* _Exercise requirements_
In the part of the material that opens with the line containing "Open the Home breadcrumb" and closes at the end of the material, change "screenshot" to "image" and write those lines out again with nothing else altered. Leave the pictures out of your answer.

[Element lookup material]
--- START ---

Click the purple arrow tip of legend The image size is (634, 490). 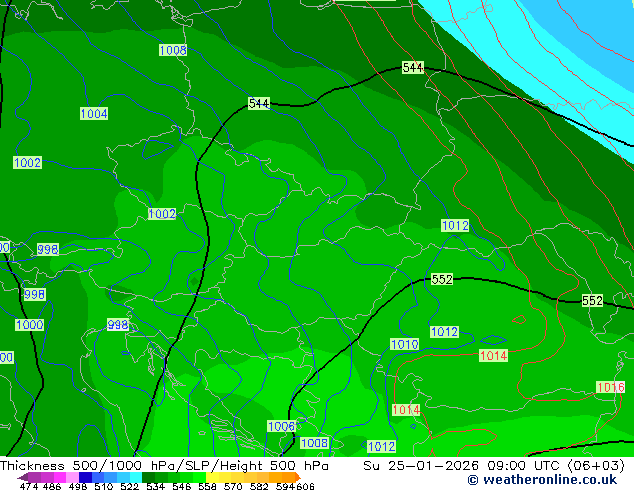pos(22,478)
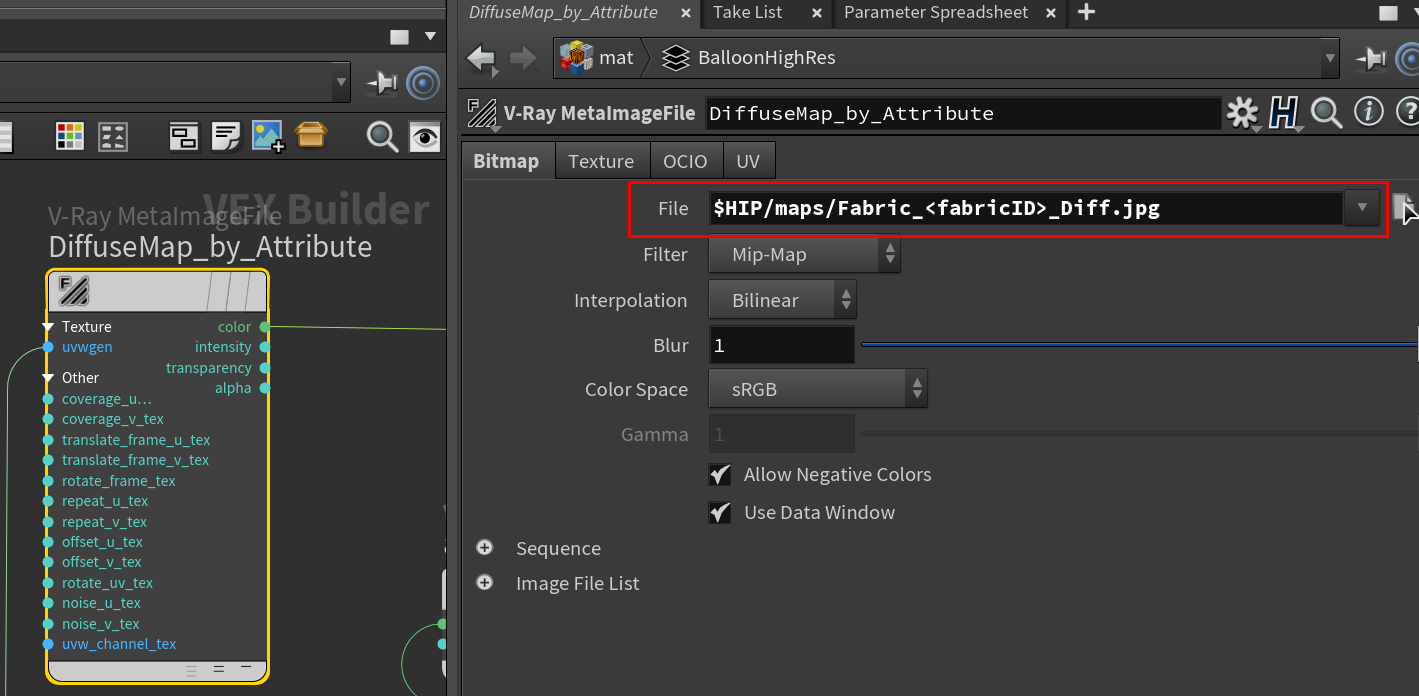Screen dimensions: 1419x696
Task: Toggle the network display options eye
Action: [425, 136]
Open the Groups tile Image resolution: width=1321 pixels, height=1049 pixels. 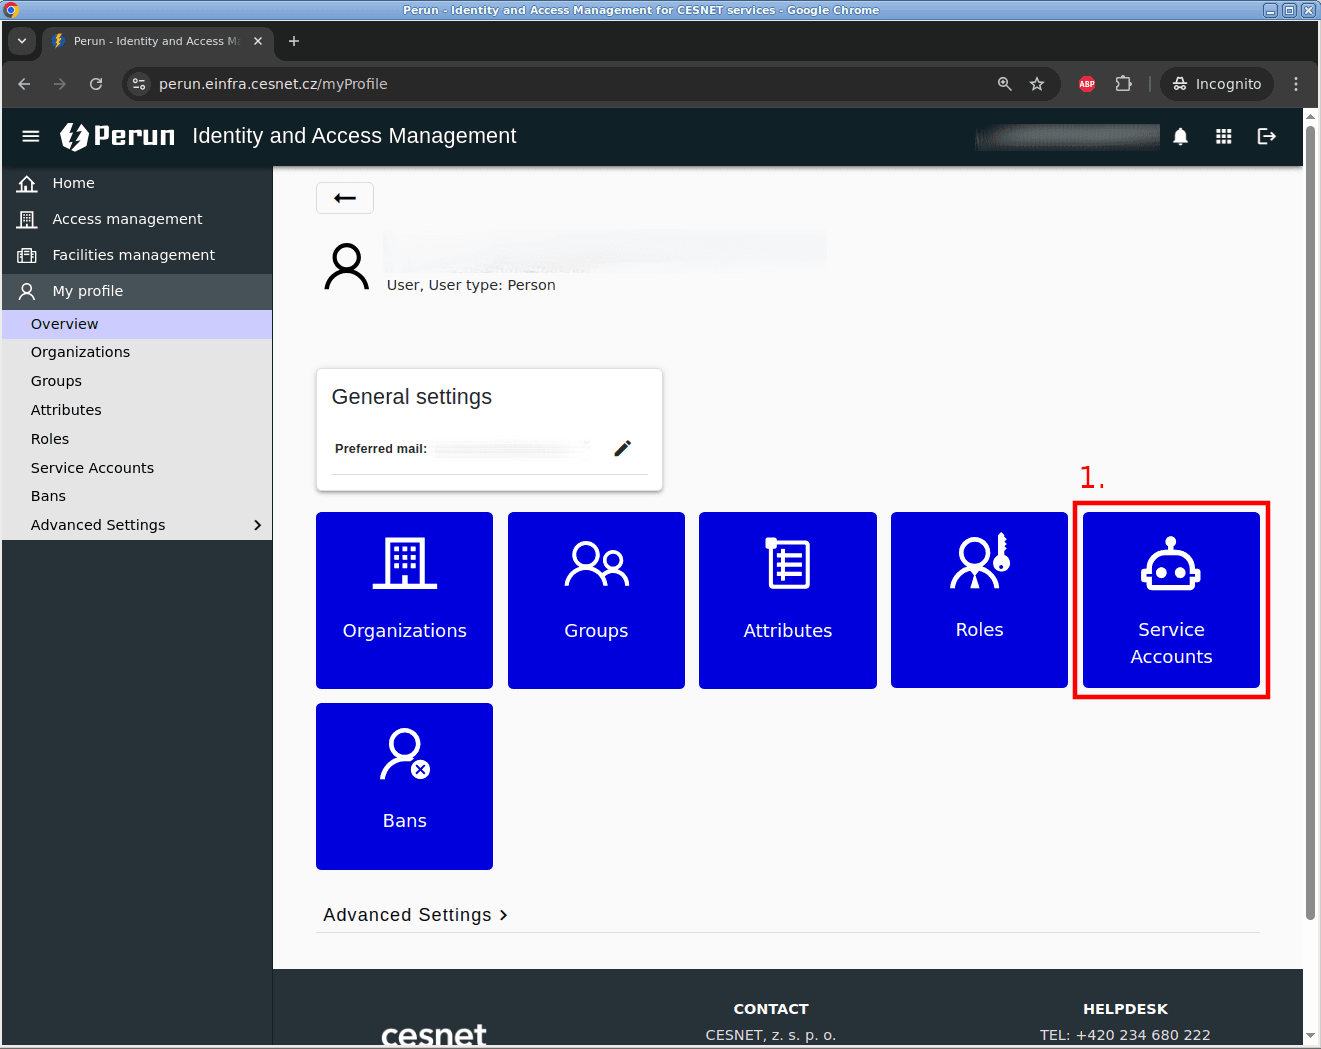click(x=596, y=600)
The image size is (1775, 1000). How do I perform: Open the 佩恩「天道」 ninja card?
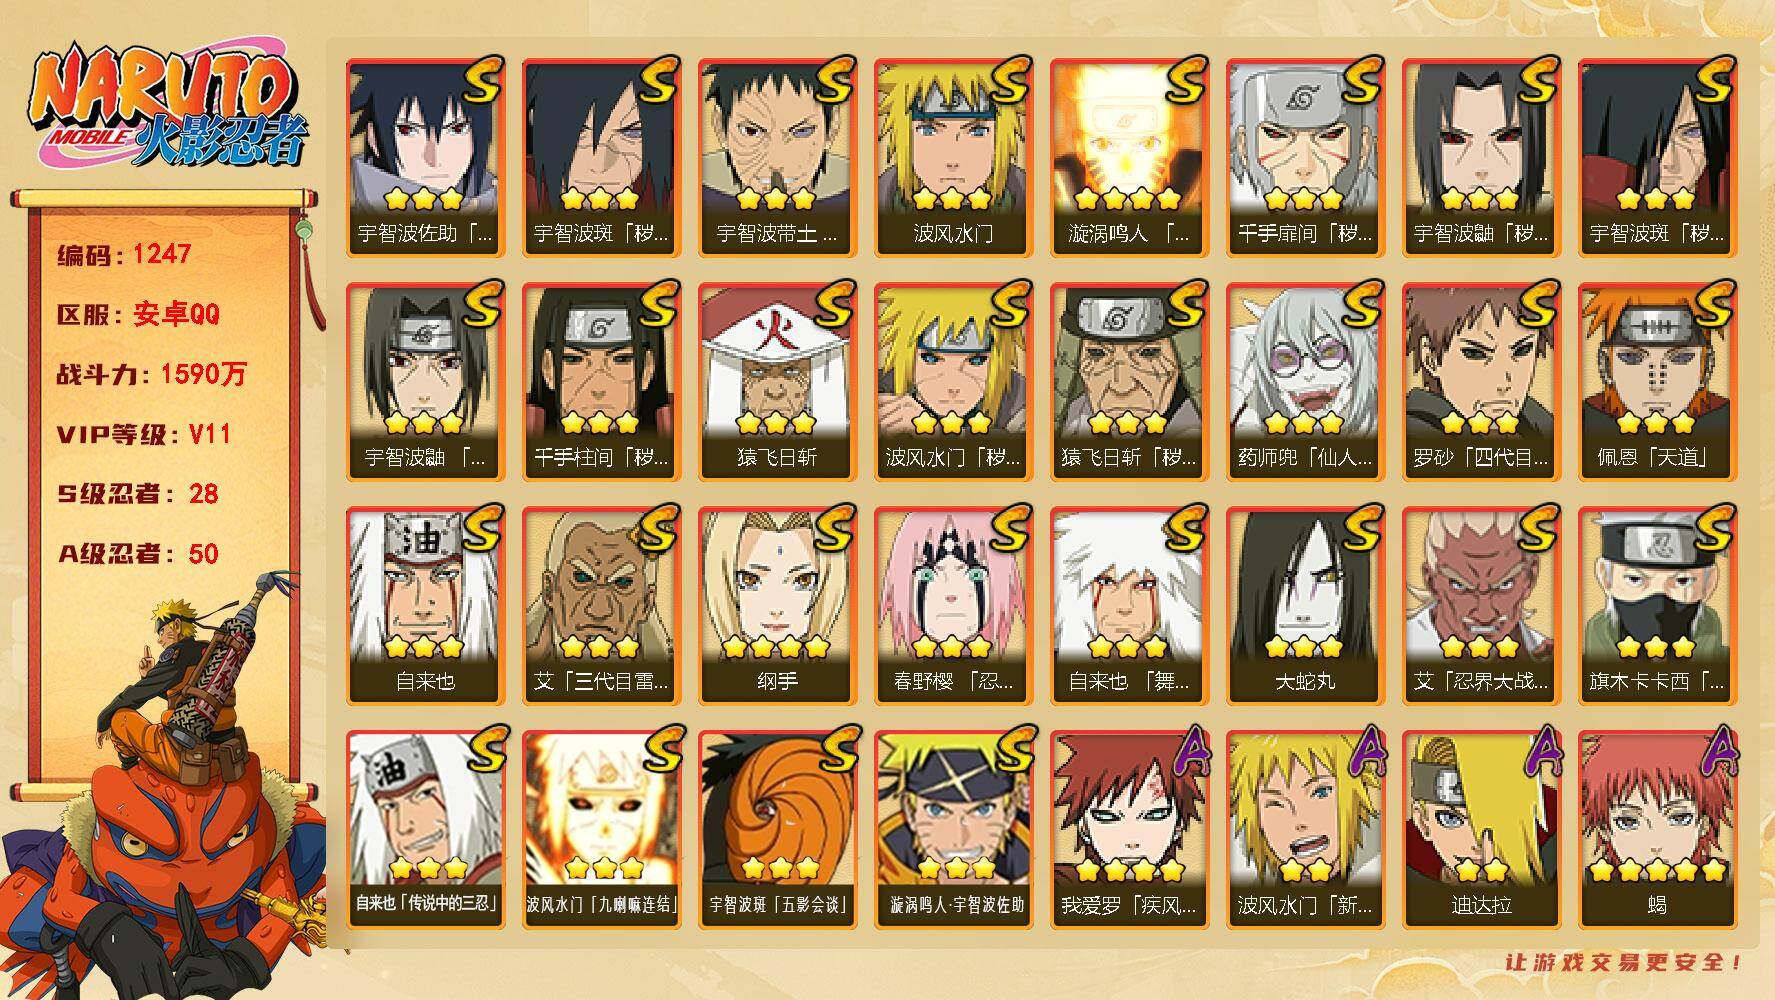pos(1657,381)
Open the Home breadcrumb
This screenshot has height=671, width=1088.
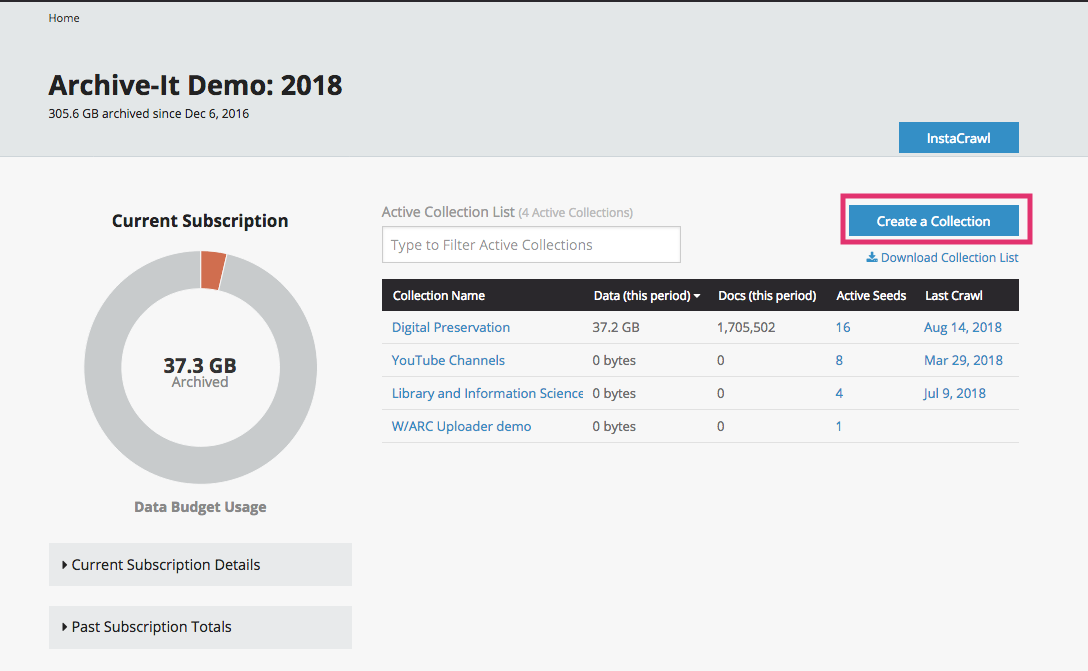(x=64, y=18)
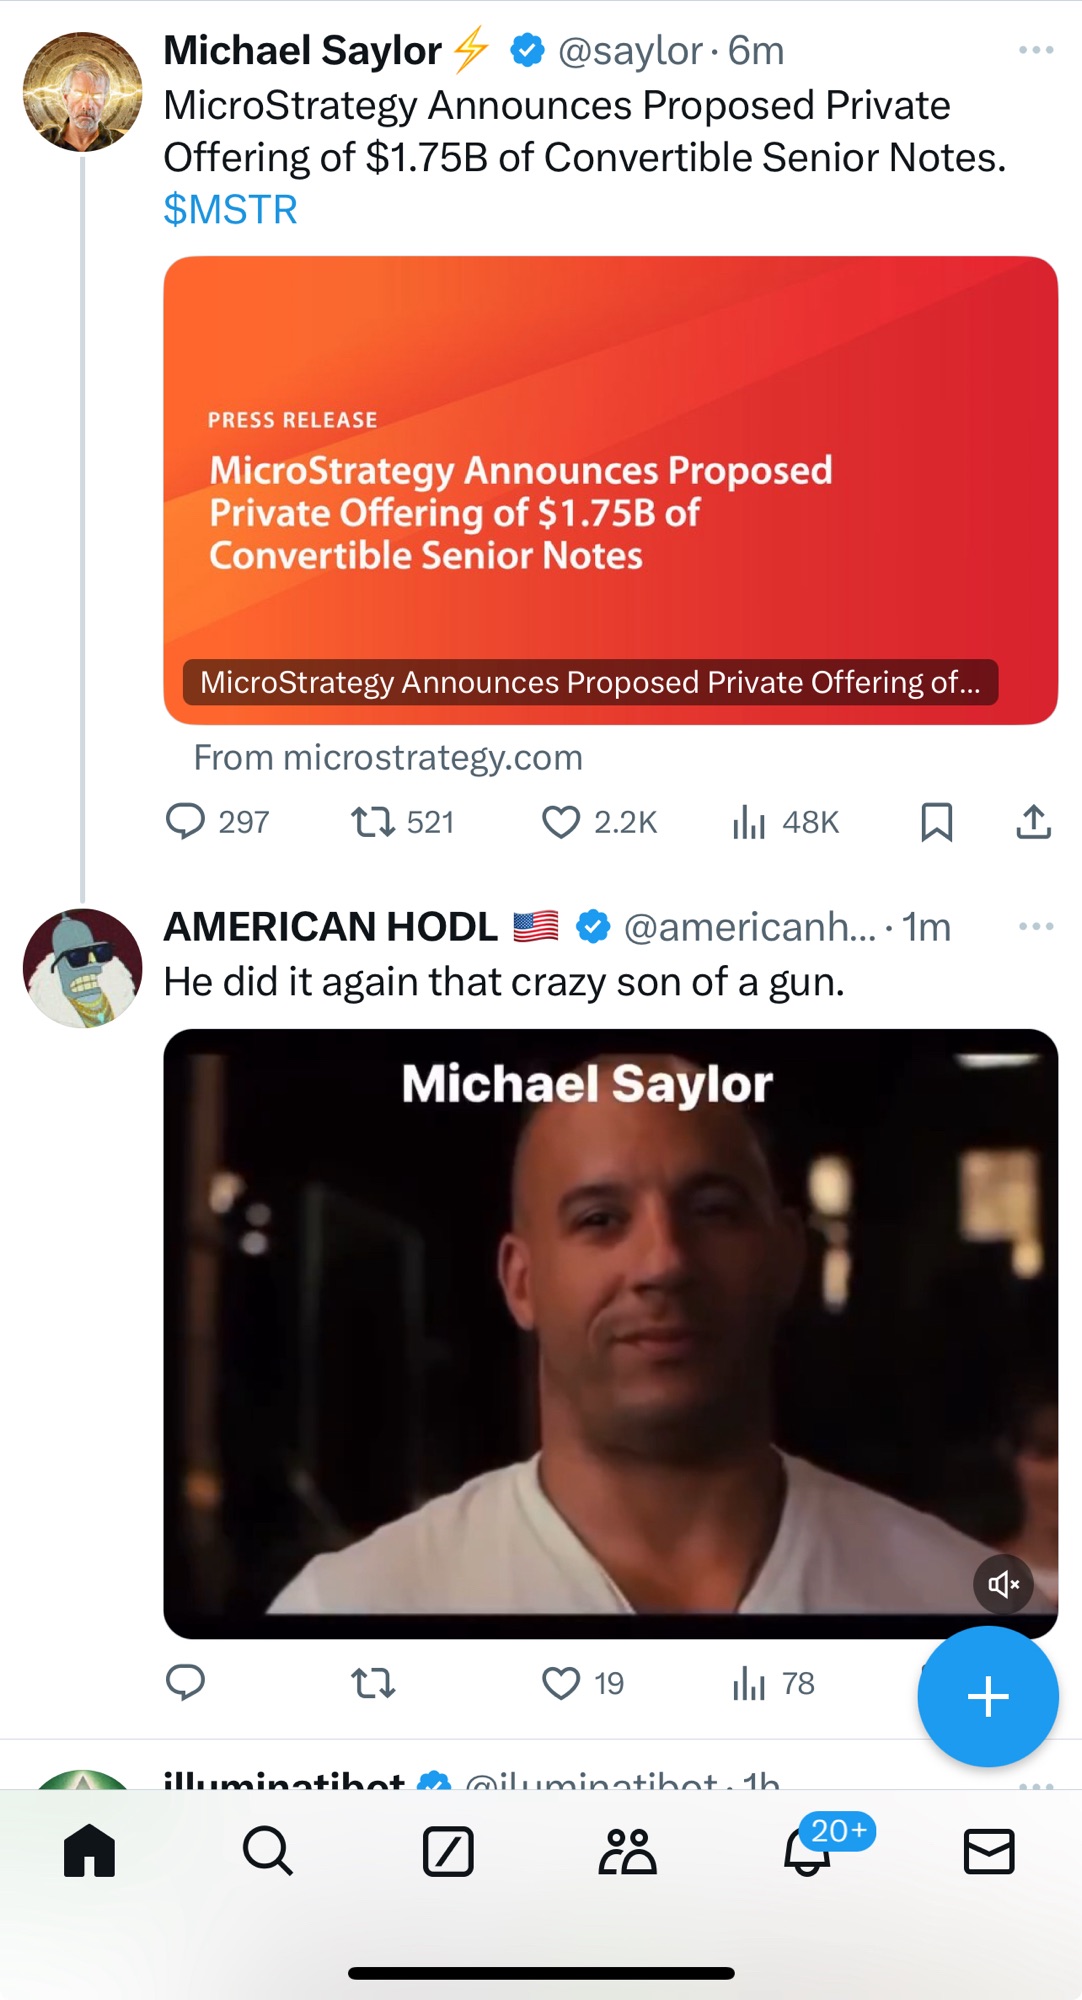
Task: Like Michael Saylor's post with 2.2K likes
Action: [561, 822]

--- END ---

* _The output_
Open the Home breadcrumb
This image has height=671, width=1088.
(x=64, y=18)
Task: Like Michael Saylor's post with 2.2K likes
Action: [561, 822]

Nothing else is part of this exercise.